1861 Slave Map of Dallas County, Arkansas

This is a portion of a map made in September of 1861, showing the number of slaves within the Southern States, based upon the1860 US Census. This map was created by the U.S. Coast Survey, the predecessor organization of the current National Oceanic & Atmospheric Administration (NOAA), for President Abraham Lincoln to assist him during the Civil War. The full map and the history behind it, can be found here.

Map entitled “Map showing the distribution of the slave population of the southern states and the United States” was created in September 1861 based on statistics from the eighth Census,
My family has been in Dallas County, Arkansas; since before it's creation in 1845. They were the ones who worked to clear the area for the newly settling population. Some fifteen years later in 1860, the Census enumerates them only by age and color, under the name of the slave holder, leaving you to wonder who each of these persons were.
According to the 1860 US Census, the State of Arkansas had a population of 435,427; with 324,323 Free persons, and 111,104 persons considered a Slaves or 25.5% of the population were slaves by the start of the Civil War in 1861.

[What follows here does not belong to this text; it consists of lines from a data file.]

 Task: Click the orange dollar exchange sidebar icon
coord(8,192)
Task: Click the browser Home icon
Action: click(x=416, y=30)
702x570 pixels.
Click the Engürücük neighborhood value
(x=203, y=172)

Also from the Map entitled “Map showing the distribution of the slave population of the southern states and the United States” was created in September 1861 based on statistics from the eighth Census.

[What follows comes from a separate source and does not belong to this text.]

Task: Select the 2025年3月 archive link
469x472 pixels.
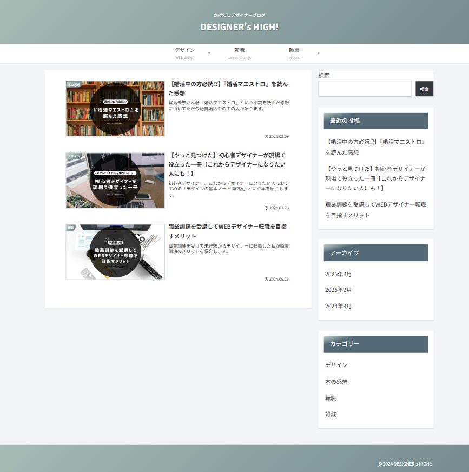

The figures on each of the counties in the map, represent the percentage of slaves per every 100 inhabitants of that county. According to the map, 42.2% of the population of Dallas County, Arkansas were slaves in 1860.

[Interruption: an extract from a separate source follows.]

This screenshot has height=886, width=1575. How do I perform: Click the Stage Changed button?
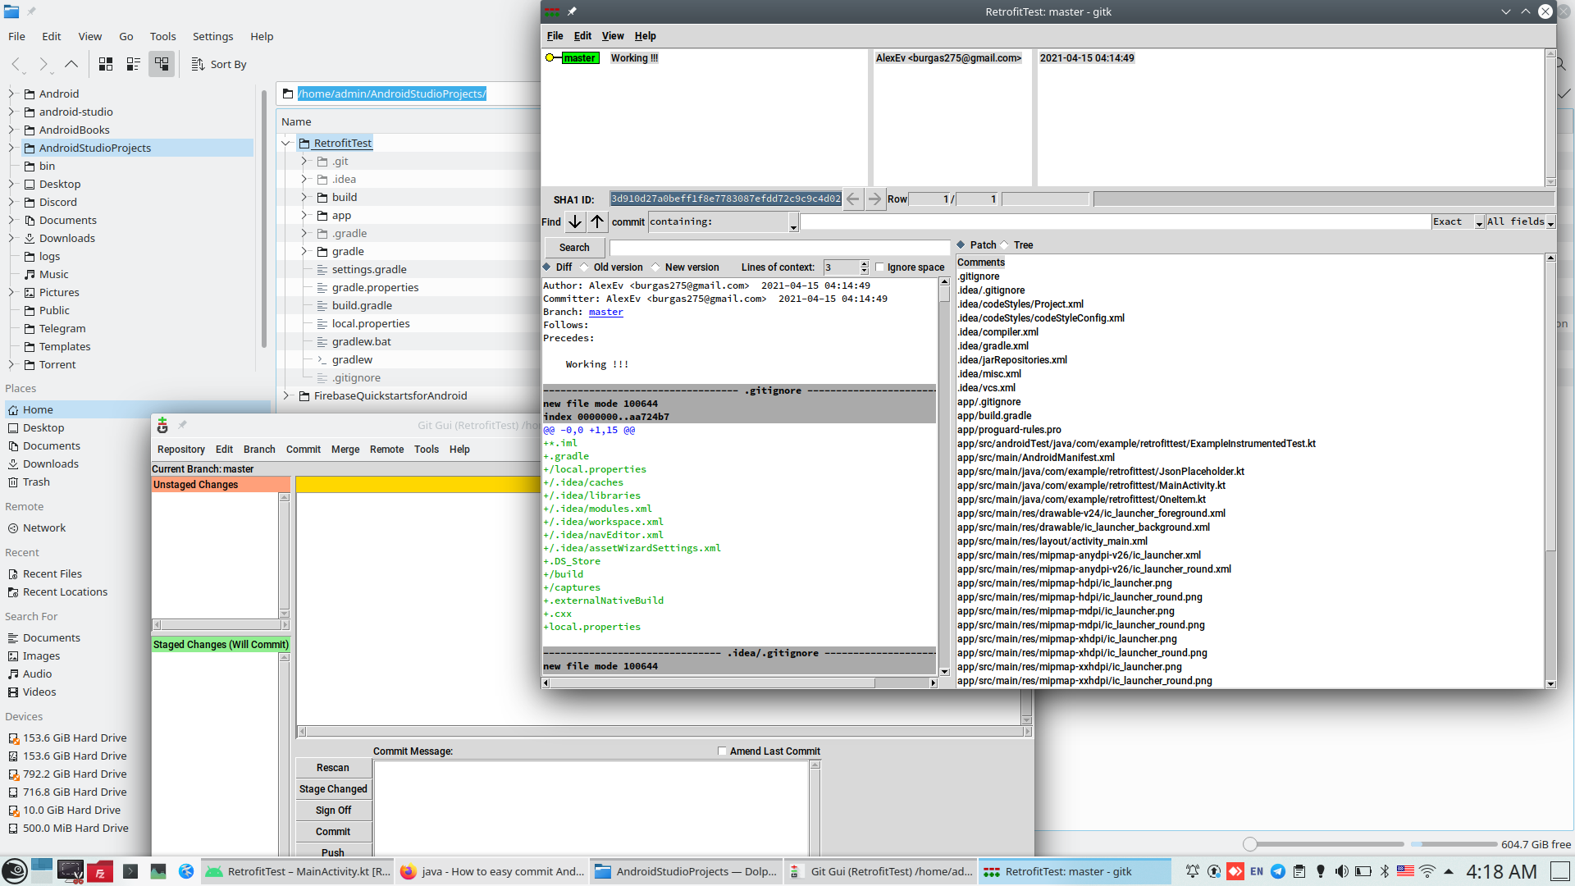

I admit that I haven't done much research on the time period before 1870, but looking at this map and the 1860 Slave Schedules, leads me to believe I need to do some additional research to locate more information on who these slave persons were, and on the slave holding families. Here is a list of the persons with slaves, who were living in Smith Township, Dallas County, Arkansas during the 1860 US Census; (taken from Ancestry.com. 1860 U.S. Federal Census - Slave Schedules [database on-line]. Provo, UT, USA: Ancestry.com Operations Inc, 2010.
Original data: United States of America, Bureau of the Census. Eighth Census of the United States, 1860. Washington, D.C.: National Archives and Records Administration, 1860. M653, 1,438 rolls.):
  • W. L. Somerville
  • Tyre H. Brown
  • B. M. Smith
  • Peyton M. Bass
  • E. B. Williams
  • Thos J. Reed
  • A.R. Banks
  • Jas T. Stenerson
  • Nat G. Smith *
  • Berry Watson
  • Elizabeth Eaton
  • E. H. Eaton
  • H. Mattock
  • May Thasher
  • Josaphen Thasher
  • Nat R. Tunstall
  • H. N. Nunn
  •  B. J. Bordell
  • Geo D. Alexander
  • H. L. Taylor
  • John S. Cheatham
  • Naomi Nix
  • Mary Harville
  • Barabara Nix
  • R. Vanderslice
  • Asbury Thompson
  • Henry Hunter
  • Hector McNeil
  • John B. Phillips
  • Ellen Neeley
  • Jesse McAlester
  • John A. Rupell
  • Maurice Smith *
  • Elizabeth Barber
  • Thas J. B. Neeley
  • B. F. Baird
  • W. L. Baird
  • W. A. Young
  • Madison Badgett
  • George Wilson
  • Alex Wilson
  • E. H. Green
  • Alex Butler
  • Albert G. Butler
  • John Gibson
  • W. C. Ballard
  • L. D. Cooper
  • Wm L. Pattillo *
  • W N Smith *
  • Sallie W. Smith *
  • Samuel A. Smith *
  • F. H. Smith
  • N. H. Hunter
  • Samuel W. Smith *
  • Wm Smith *
  • Jas S. Pattillo *
  • O. Wilder
  • William Dyer
  • Sanford Reamy
  • W. A. Lea
  • John N. Amis
  • Howell L. Taylor
* Person known to have a connection with my family post Civil War, which leads me to believe they were the slave holding family before the Civil War.